- **ABOUT THIS TASK**:
Pick every line from the data that holds the word "tweet".

- **SUPPLIED ENTRIES**:
□ □ □

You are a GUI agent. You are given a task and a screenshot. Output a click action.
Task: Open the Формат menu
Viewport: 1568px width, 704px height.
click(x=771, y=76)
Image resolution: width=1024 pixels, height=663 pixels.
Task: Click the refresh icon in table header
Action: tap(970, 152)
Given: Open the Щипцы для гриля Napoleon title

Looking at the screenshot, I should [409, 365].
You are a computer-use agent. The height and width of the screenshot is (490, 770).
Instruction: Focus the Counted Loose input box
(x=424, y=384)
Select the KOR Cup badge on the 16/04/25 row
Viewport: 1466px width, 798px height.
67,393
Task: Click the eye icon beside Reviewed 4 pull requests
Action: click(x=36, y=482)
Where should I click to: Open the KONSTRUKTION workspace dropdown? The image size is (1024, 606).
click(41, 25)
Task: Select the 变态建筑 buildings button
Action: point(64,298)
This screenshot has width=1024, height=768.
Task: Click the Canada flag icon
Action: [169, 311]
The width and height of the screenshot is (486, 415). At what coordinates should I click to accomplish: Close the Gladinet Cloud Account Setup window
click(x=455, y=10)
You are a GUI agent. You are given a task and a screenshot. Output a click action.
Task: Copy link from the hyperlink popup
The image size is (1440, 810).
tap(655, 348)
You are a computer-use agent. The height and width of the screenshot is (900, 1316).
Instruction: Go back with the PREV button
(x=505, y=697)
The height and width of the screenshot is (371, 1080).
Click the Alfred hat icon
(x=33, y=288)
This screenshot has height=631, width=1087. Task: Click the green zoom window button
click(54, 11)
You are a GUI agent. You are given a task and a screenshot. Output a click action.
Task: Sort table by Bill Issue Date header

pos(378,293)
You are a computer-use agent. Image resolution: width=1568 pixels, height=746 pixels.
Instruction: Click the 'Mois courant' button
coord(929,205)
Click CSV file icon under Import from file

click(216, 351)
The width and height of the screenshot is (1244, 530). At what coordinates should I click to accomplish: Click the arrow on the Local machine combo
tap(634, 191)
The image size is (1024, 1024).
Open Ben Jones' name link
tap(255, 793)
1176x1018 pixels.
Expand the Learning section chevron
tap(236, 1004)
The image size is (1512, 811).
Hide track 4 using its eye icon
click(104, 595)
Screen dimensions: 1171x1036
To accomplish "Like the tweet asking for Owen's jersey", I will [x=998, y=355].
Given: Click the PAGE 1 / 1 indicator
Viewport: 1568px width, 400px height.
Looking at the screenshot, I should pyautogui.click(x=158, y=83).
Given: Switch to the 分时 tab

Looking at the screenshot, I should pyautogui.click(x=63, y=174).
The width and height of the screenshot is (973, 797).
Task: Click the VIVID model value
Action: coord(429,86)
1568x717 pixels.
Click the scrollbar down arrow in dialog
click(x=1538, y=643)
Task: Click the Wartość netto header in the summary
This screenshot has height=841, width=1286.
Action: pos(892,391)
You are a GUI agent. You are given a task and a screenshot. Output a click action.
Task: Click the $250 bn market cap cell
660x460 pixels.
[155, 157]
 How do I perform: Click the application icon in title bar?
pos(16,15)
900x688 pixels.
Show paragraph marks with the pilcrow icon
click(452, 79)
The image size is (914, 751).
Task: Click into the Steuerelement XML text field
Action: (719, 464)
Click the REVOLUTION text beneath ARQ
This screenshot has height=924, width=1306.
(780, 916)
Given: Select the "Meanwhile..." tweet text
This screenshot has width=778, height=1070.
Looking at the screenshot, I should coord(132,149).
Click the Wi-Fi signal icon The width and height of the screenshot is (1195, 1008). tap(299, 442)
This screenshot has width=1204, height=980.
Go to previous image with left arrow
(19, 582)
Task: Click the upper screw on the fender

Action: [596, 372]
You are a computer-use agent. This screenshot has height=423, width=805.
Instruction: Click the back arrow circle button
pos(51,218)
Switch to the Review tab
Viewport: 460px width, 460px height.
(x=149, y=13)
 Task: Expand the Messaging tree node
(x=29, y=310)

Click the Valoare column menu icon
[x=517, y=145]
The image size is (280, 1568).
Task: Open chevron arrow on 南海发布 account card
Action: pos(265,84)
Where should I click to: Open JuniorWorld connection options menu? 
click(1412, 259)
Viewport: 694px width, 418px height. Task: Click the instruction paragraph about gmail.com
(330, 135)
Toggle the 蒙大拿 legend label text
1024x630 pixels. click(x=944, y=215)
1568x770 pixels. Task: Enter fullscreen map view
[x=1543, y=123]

□ □ □

- **ANSWER SPACE**:
To accomplish "Like the tweet asking for Owen's jersey", I will [x=998, y=355].
Given: Select the "Meanwhile..." tweet text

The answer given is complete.